Durante el corto paréntesis que los niños saharauis pasan en Galicia con familias locales, los críos suelen compartir un estupor: el del agua saliendo a chorros por un grifo que nunca se agota. En los 46 años que han transcurrido desde que los refugiados soportan el desierto y la escasez, el agua es una rareza cuya ausencia marca el ritmo de los poblados. El asombro de los pequeños saharauis por el milagro del agua infinita sería equivalente al que sentiría un pequeno galego si un día las billas se quedaran secas. En la cara rica del mundo las cosas simplemente suceden y ese automatismo secuestra nuestra capacidad de valorarlas.
Durante la crisis energética de los setenta triunfó un atinado lema que pretendía alertar sobre las escaseces colectivas frente a las holguras individuales. Aquel Aunque usted pueda pagarlo, España no puede apelaba a la conciencia de grupo frente al individualismo y conectaba con generaciones que hacía no tanto habían vivido la miseria terrible de la posguerra. Tantos años después, las circunstancias nos colocan ante la evidencia de que los recursos no son infinitos.
La guerra en el Este ha desajustado el mercado energético, pero algo estremecedor se olfatea en el ambiente que tiene que ver con el equilibrio del planeta y la caña implacable que le metemos.
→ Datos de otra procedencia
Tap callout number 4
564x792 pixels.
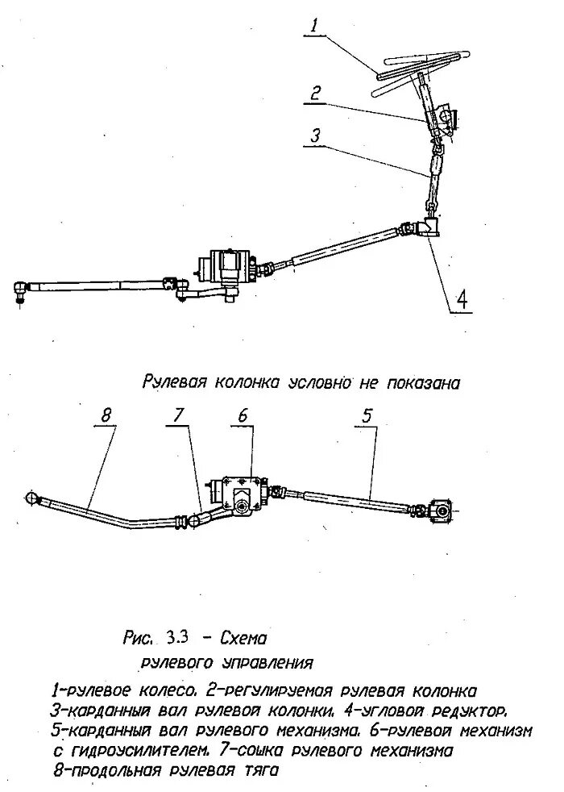460,300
Cada baño en el agua extrañamente tibia de la playa de A Ladeira activa la incómoda impresión de que urge vivir de otra manera. Un buen bodeguero de la Ribeira Sacra desvelaba hace unos días un dato asombroso: en los últimos cinco años el alcohol en los vinos gallegos ha subido una media de dos grados, lo que desbarata la producción y el mercado de manera radical. No hace falta ser muy marciano para sospechar que nada volverá a ser como fue. Ya no valen ocurrencias de primos enterados ni desafíos dialécticos que, francamente, han dejado de tener puñetera gracia. El no me da la gana de apagar la luz por las noches que algunos profieren estos días no es un grito de libertad sino de estupidez. Aunque ella pueda pagarla, España no puede.